### TASK DETAILS
Copy the data that follows exactly as it is, excluding all pictures.

Collected data entries:
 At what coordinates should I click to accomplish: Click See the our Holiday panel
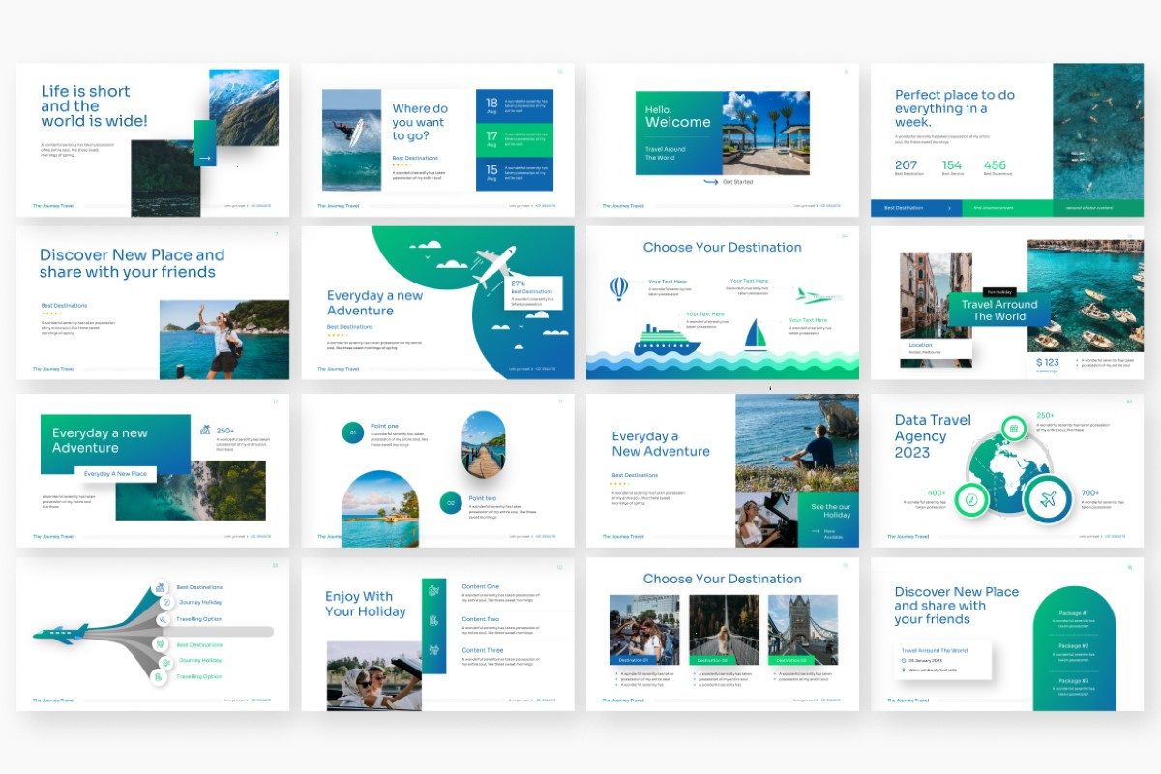point(827,520)
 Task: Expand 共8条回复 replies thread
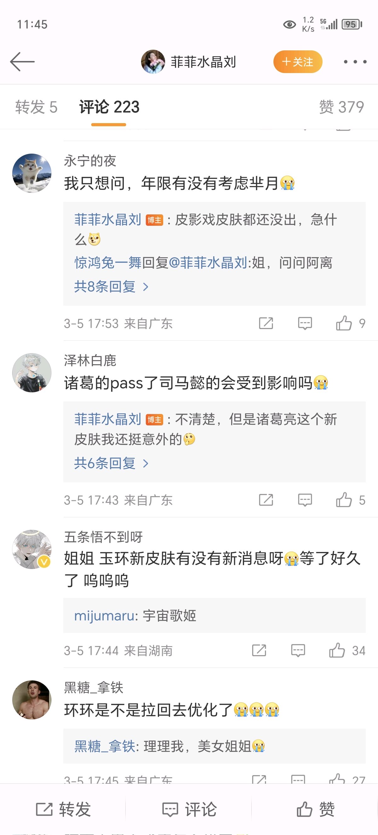[111, 287]
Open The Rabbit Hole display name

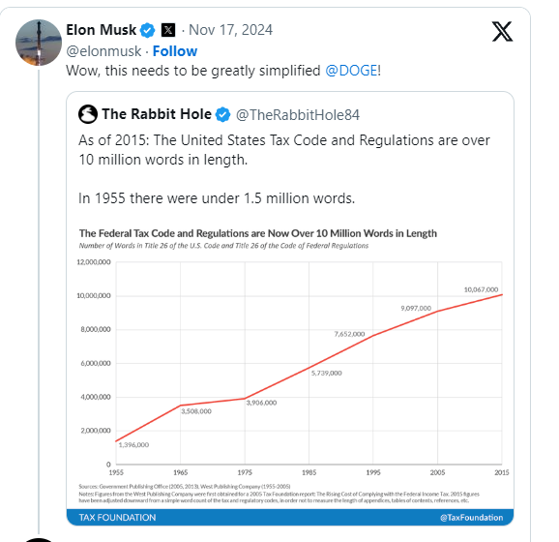coord(157,114)
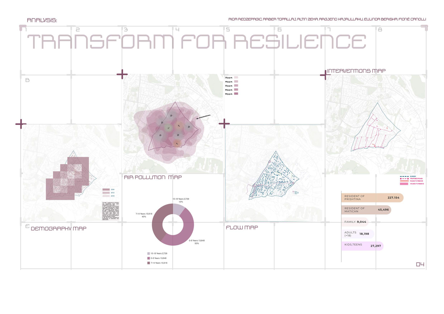The image size is (444, 314).
Task: Click the page number 04
Action: point(420,264)
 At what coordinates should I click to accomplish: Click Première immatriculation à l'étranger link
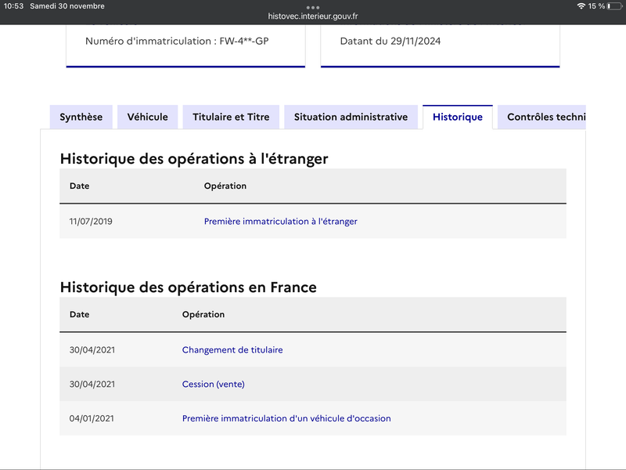tap(281, 222)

### SOLVED EXERCISE
 At what coordinates should I click to accomplish: Click See the our Holiday panel
point(827,520)
 Task: Expand 共8条回复 replies thread
[111, 287]
Open The Rabbit Hole display name

coord(157,114)
The image size is (444, 314).
Task: Click the page number 04
Action: point(420,264)
 At what coordinates should I click to accomplish: Click Première immatriculation à l'étranger link
tap(281, 222)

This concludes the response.